Questo
brusco risveglio nel nuovo mondo in cui la domanda funziona meglio ma l'offerta funziona peggio ha fatto esplodere la narrazione a reti unificate e costretto tutti a riprendere a ragionare con la propria testa e formulare nuove ipotesi sul presente e sul futuro. È così iniziata una fase meno gratificante per i portafogli ma molto più ricca e stimolante sul piano intellettuale.
Accanto alla narrazione ufficiale, che ha continuato comunque a ispirare una parte significativa del mercato, sono così emerse altre ipotesi fortemente differenziate tra loro. Le raggruppiamo in tre paradigmi di ricerca e le riassumiamo brevemente.
Stagflazione. Anche l'orrido ha il suo fascino e la stagflazione esercita in questo momento una suggestione anni Settanta che diventa quasi irresistibile se all'inflazione persistente e alla crescita in calo si va a sommare una crisi energetica. È un'ipotesi molto utile a creare stupore e disappunto ma manca, come minimo, di una delle due gambe su cui dovrebbe marciare, ovvero la stagnazione.
Rischi di recessione e deflazione. Questa è un'ipotesi presentata come scenario di coda dai suoi stessi sostenitori, ma è interessante nella sua radicalità.

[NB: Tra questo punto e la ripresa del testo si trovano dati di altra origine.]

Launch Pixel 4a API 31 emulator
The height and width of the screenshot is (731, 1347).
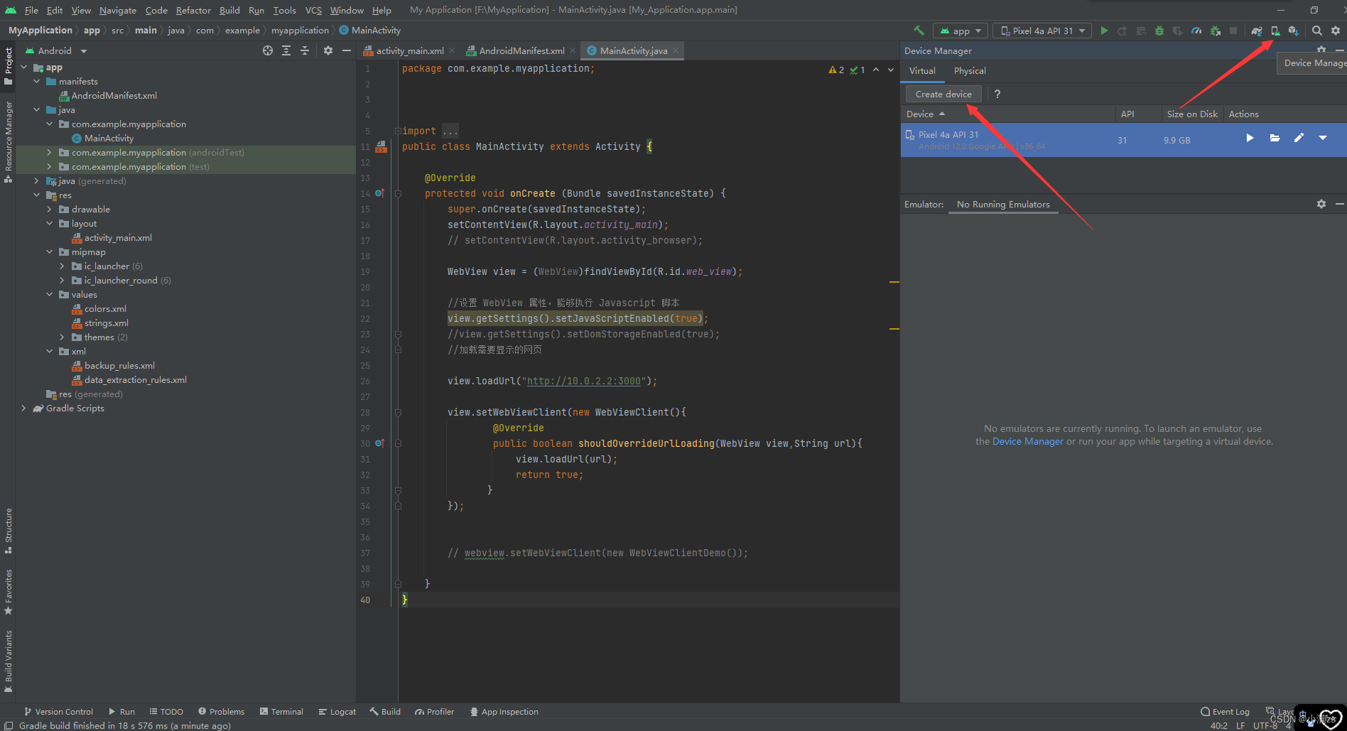(1250, 139)
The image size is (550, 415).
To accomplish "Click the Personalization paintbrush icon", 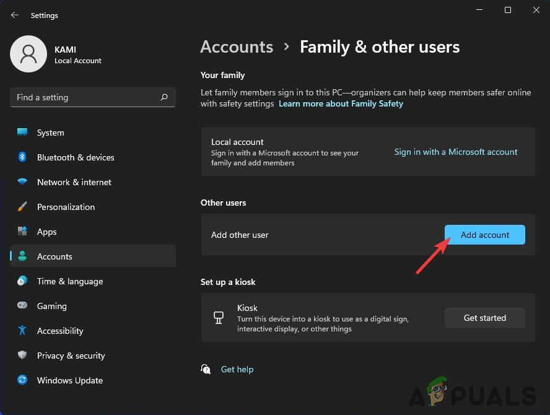I will (x=22, y=207).
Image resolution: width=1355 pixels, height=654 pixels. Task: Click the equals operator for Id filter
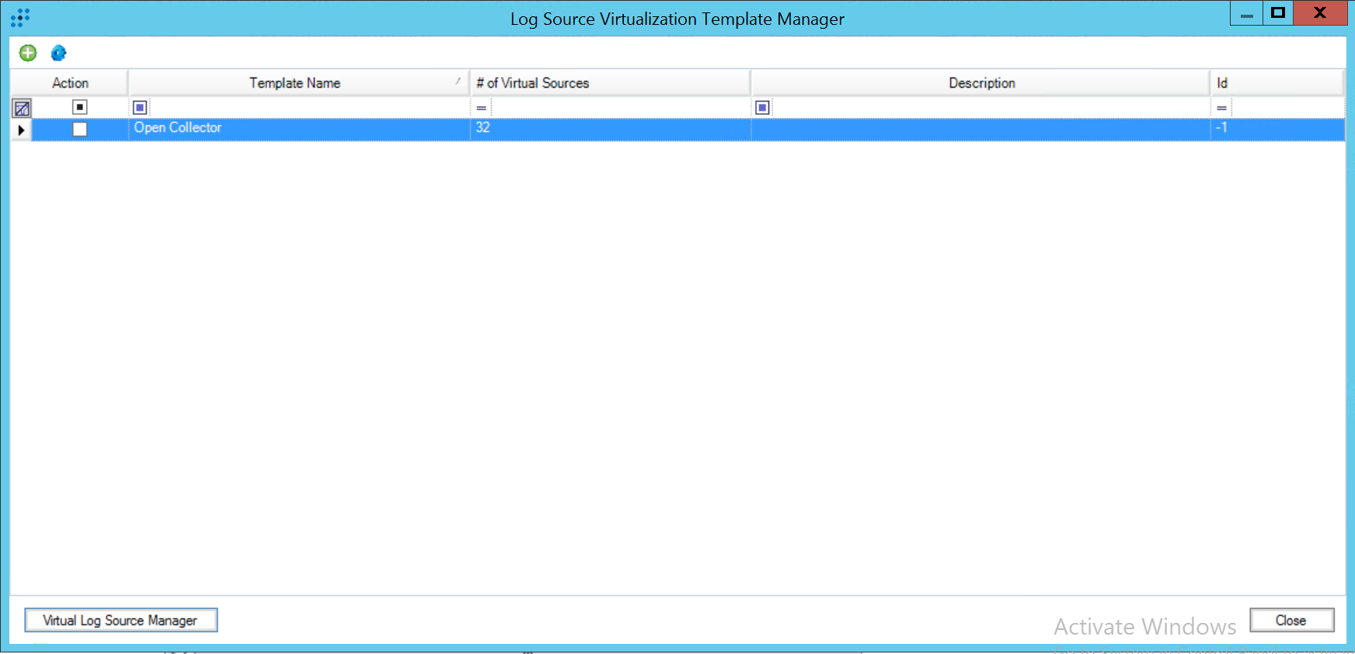(x=1221, y=108)
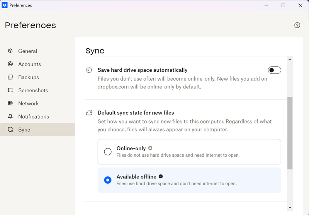Click the help question mark icon
The height and width of the screenshot is (215, 309).
(297, 25)
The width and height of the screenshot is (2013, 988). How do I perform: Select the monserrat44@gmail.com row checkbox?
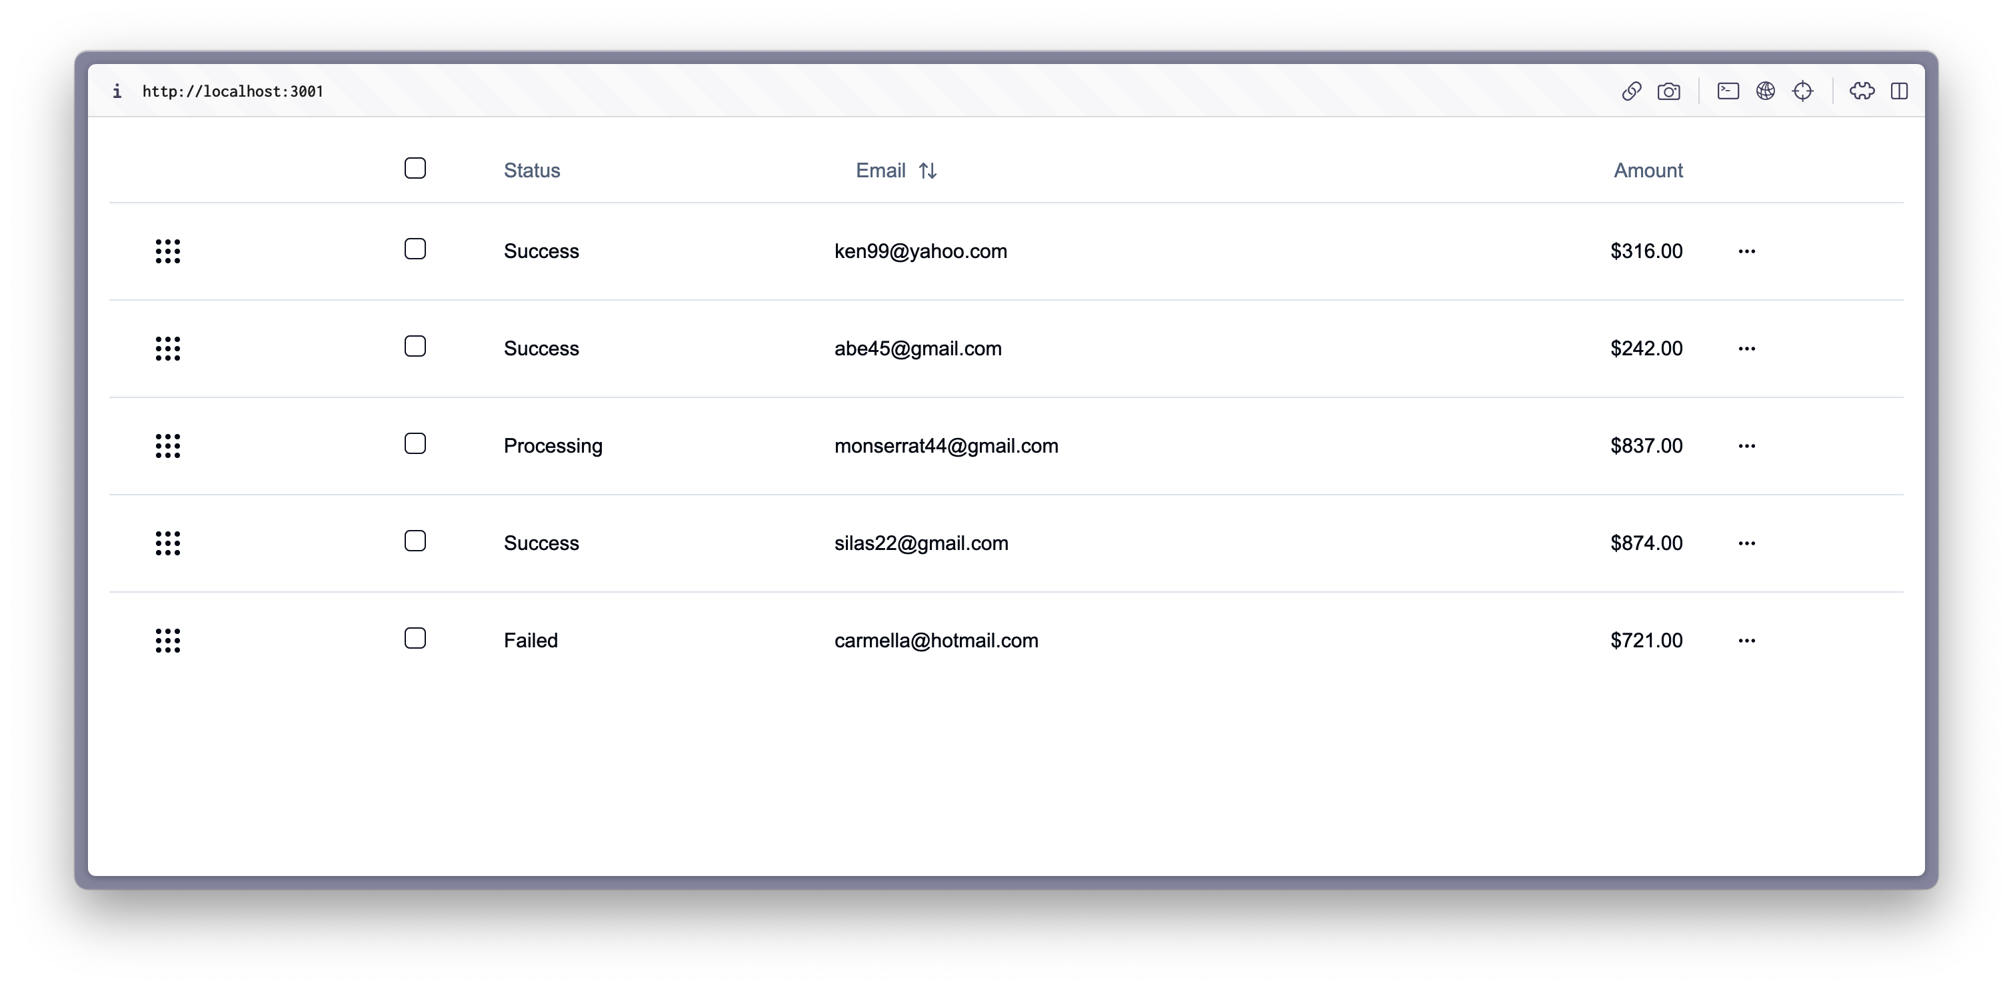(415, 443)
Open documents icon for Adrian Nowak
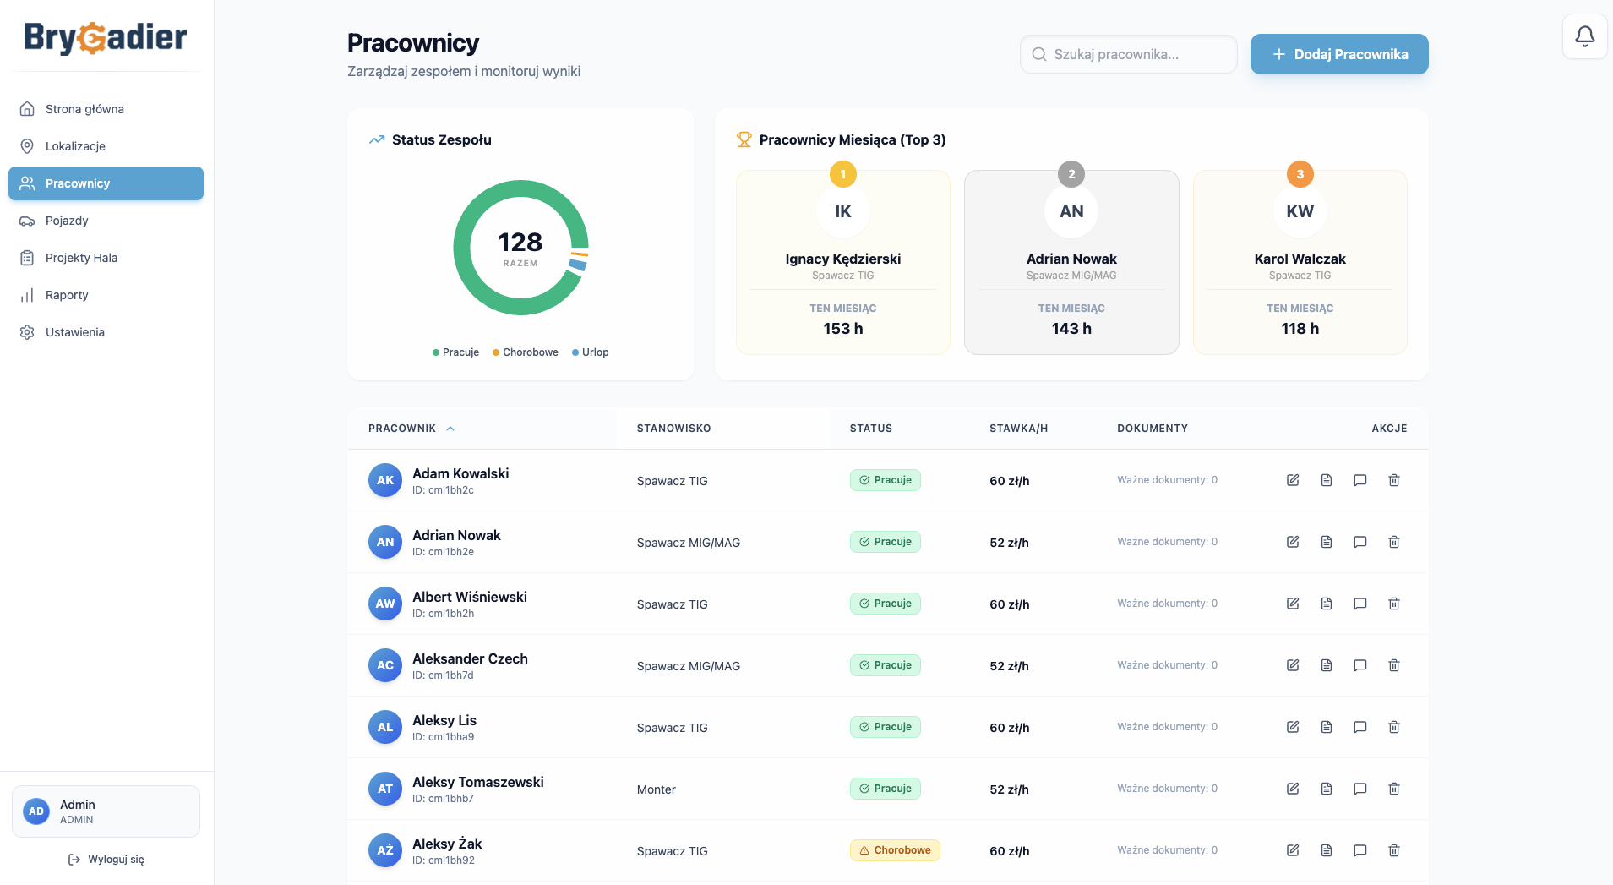 (x=1327, y=542)
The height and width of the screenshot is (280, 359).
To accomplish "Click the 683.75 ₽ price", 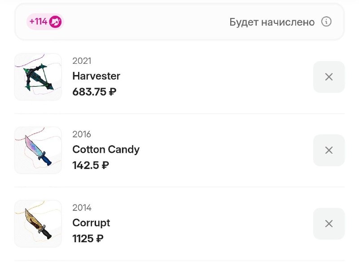I will [94, 92].
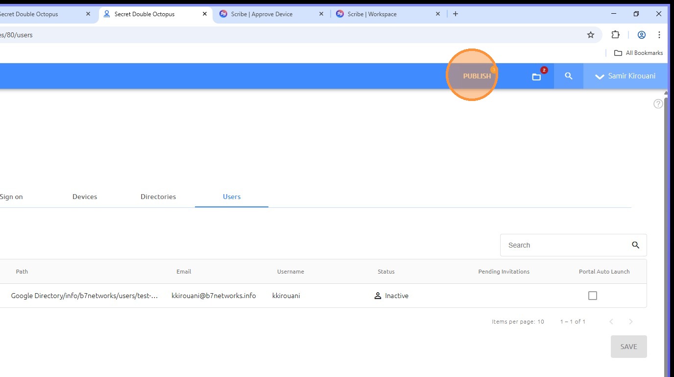674x377 pixels.
Task: Focus the users Search input field
Action: tap(566, 245)
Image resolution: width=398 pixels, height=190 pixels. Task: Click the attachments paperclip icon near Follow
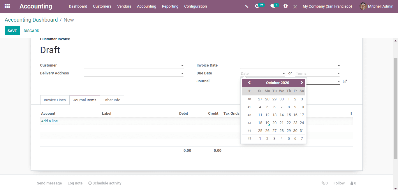[323, 183]
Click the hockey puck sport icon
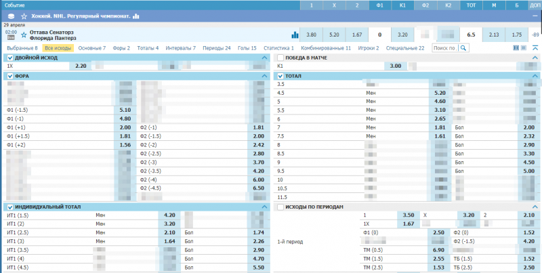542x273 pixels. (9, 16)
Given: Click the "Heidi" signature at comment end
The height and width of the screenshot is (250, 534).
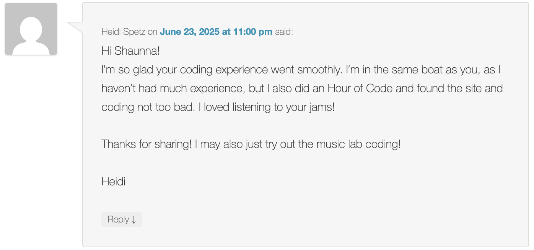Looking at the screenshot, I should tap(113, 181).
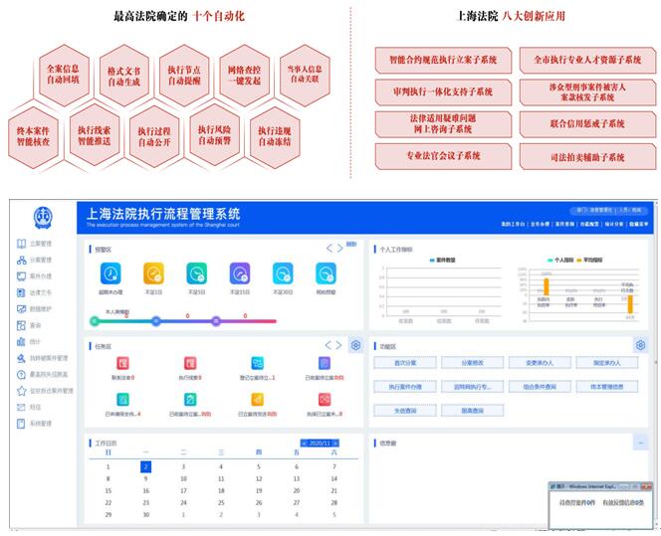Click the 执行结案 task icon
The image size is (661, 536).
[x=190, y=364]
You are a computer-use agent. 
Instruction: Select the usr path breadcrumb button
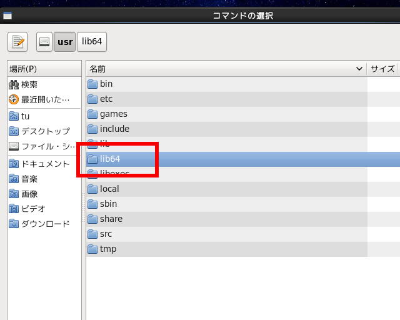65,42
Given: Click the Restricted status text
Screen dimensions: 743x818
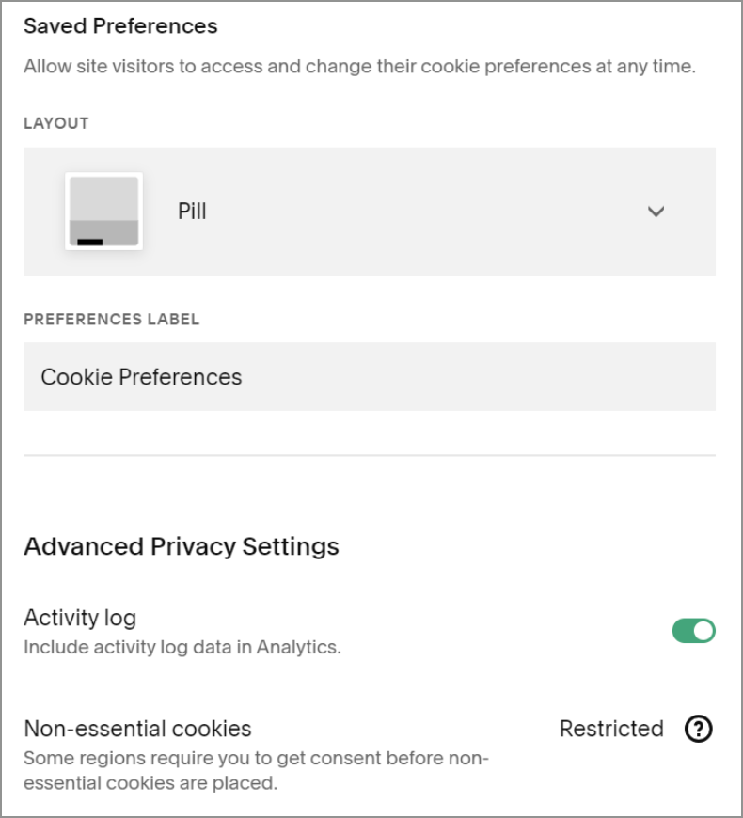Looking at the screenshot, I should (611, 729).
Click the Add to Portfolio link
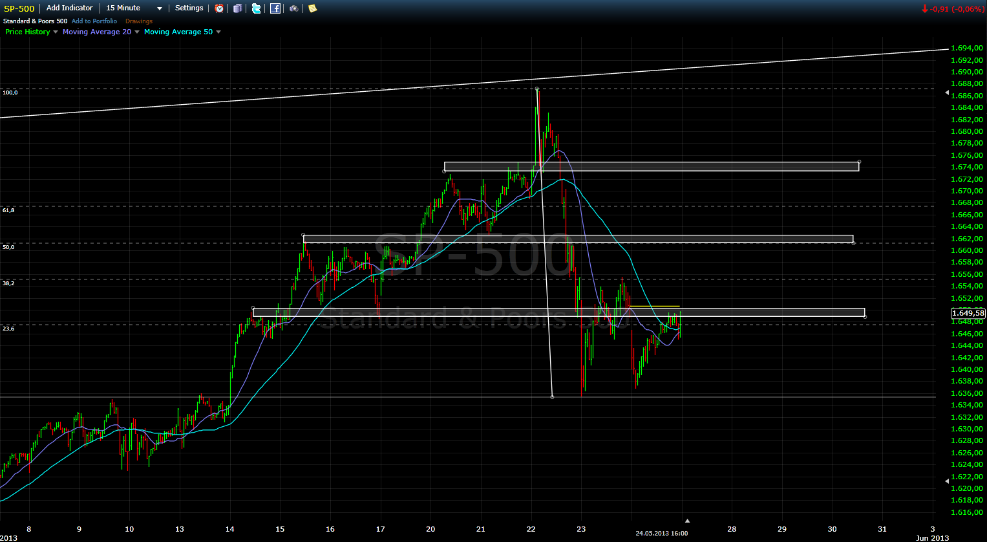 (94, 21)
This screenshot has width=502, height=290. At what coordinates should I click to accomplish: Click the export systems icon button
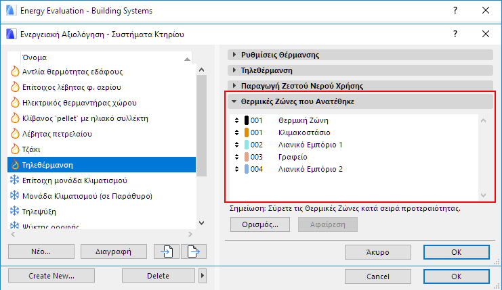(x=194, y=252)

Ha del resto molti precedenti storici nelle economie di guerra in cui al boom di spesa finanziato con moneta o debito subentra, a guerra finita, una recessione accompagnata prima da inflazione e poi da deflazione (si pensi alla depressione del 1920-21).
Chi avanza questa ipotesi mette in evidenza la
frenata cinese, la
spinta deflattiva derivante dalla crisi immobiliare, la difficoltà crescente a trovare nuovi progetti di infrastrutture che abbiano un senso economico e la conseguente volontà della dirigenza cinese di non percorrere più questa strada.
Alla Cina si aggiunge la
possibilità di una crisi energetica globale strisciante e permanente che distrugge domanda nell'industria e toglie potere d'acquisto alle famiglie.
Si sottolinea poi come
l'inflazione salariale non compensi la perdita di potere d'acquisto e si unisca al fondo depressivo creato dalla pandemia nel rendere più debole del previsto la ripresa dei consumi.
C'è poi la possibilità di errori di policy simili a quelli commessi durante il New Deal, con restrizioni fiscali e monetarie premature che, in presenza di un livello di indebitamento che non ha precedenti, rischiano di soffocare sul nascere una ripresa fragile.